A popular fixture on the New York club scene, DJ Reborn supplies the soundtrack to Flow. She works a pair of turntables and provides all the sound cues for Power's kinetic performance.
"She's off the chain, man," the playwright says of his onstage collaborator. "Some of these places we go, they've never seen a female DJ before. It's so powerful, especially for the men, but for the women, too. The young girls are like, 'Oh my God, I didn't even know that was an option!' "
Born William Wylie in New York, Power studied his own options while growing up in San Francisco. Funk, jazz and the laid-back freestyle hip-hop often associated with the West Coast shaped his musical taste. He largely inherited his love of theater from his New York grandparents, with whom he spent summers.
Power is now firmly entrenched among the vanguard of playwrights -- including Danny Hoch, Rennie Harris and Miami's Teo Castellanos -- who are redefining the theater experience for a new generation. Without pandering, these artists have managed to create powerful works using the rhythms and language of today.
Such is the case with Power's The Seven. The show, which is based on Greek dramatist Aeschylus' Seven Against Thebes, ingeniously marries ancient and modern narrative methods.

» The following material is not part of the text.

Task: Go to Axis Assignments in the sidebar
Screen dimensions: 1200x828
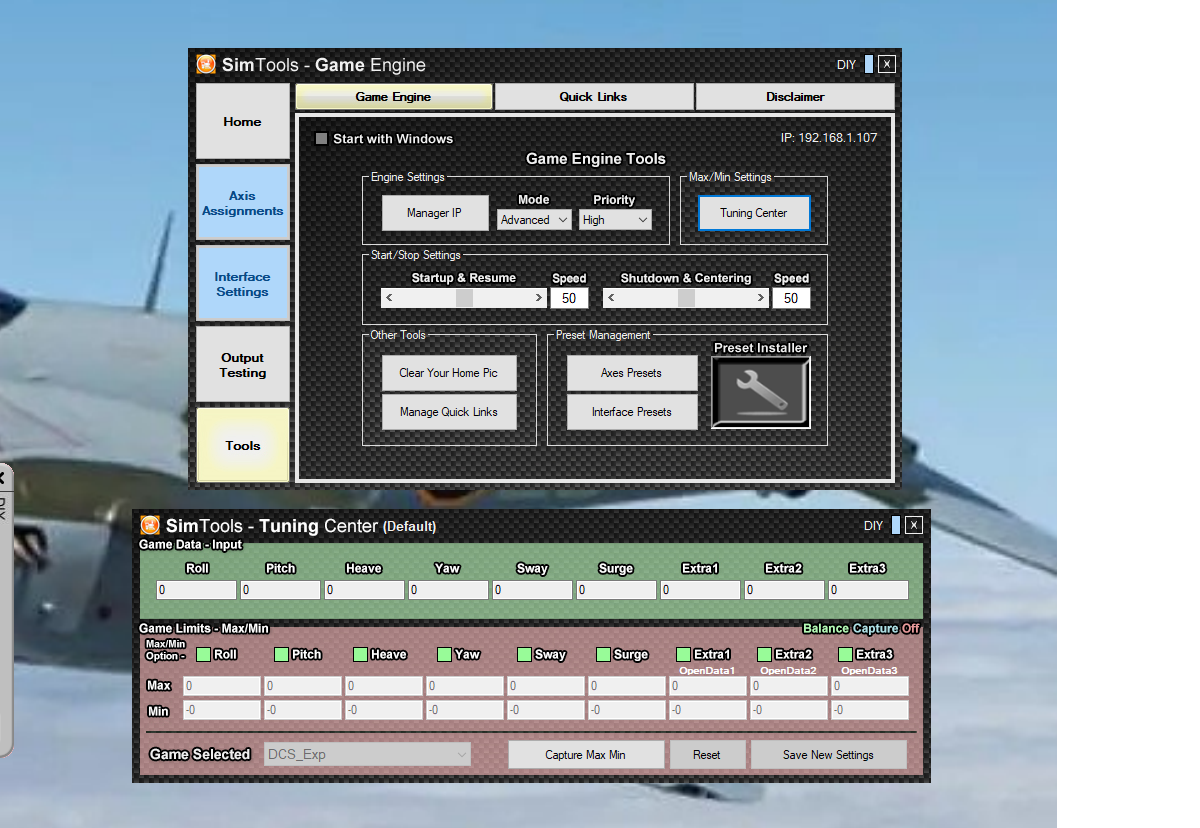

"You know how a DJ can spin a record from 1975 and mix it with a record from 2005?" he asks. "So basically, the DJ finds this old record with the text of Seven Against Thebes on it, and she starts playing it. And she starts telling a story through the record. And she samples the text and mixes it with hip-hop beats, and that's what I'm doing as a playwright; I'm sampling the text and I'm putting some original text within this new composition, this new play."

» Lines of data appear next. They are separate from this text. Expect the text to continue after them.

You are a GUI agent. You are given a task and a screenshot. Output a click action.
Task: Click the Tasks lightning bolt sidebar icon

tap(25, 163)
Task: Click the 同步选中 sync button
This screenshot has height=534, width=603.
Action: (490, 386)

While the 11-person cast does include a five-person, hip-hop-style Greek chorus and characters sport Phat Farm togas and ride chariots pimped out with hydraulics, Power warns audiences not to expect a modern retelling of the ancient tale. Rather, he explains, the play takes place in what he calls a "fusion world" where the themes of the original play, which examines the curse visited upon Oedipus and his sons, are viewed in a modern context.
"I really was drawn to this question of a curse, whether that's like a mythological thing, like in this play, or a curse like, 'My father was an alcoholic, my grandfather was an alcoholic, and I'm wrestling with it,' " he relates. "So in this piece, I'm really exploring the idea of a curse. Basically, do we as human beings have the power to break a curse, or are we destined to fulfill the curse, to repeat history?"
Determined to keep live theater from becoming ancient history, Power realizes the importance of nonprofit arts groups such as Miami Light Project, which sponsors the annual Miami/Project Hip-hop. In addition to this weekend's performances of Flow, which MLP is presenting, Power will conduct free workshops for South Florida artists and students.
As he does in Flow, Power continues to explore the role of the DJ in The Seven. He also marvels at the expanding influence of hip-hop on a global scale and castigates listeners who have preconceived notions of what hip-hop can be.
"I'm in my mid-30s," he notes, "and some people who are my age are already starting on that whole, 'Awww, hip-hop's not like it was in my day!' I'm like, 'Man, that's a bunch of bullshit.' There's some incredible hip-hop right now. There's some wack stuff, too, but it's always been like that."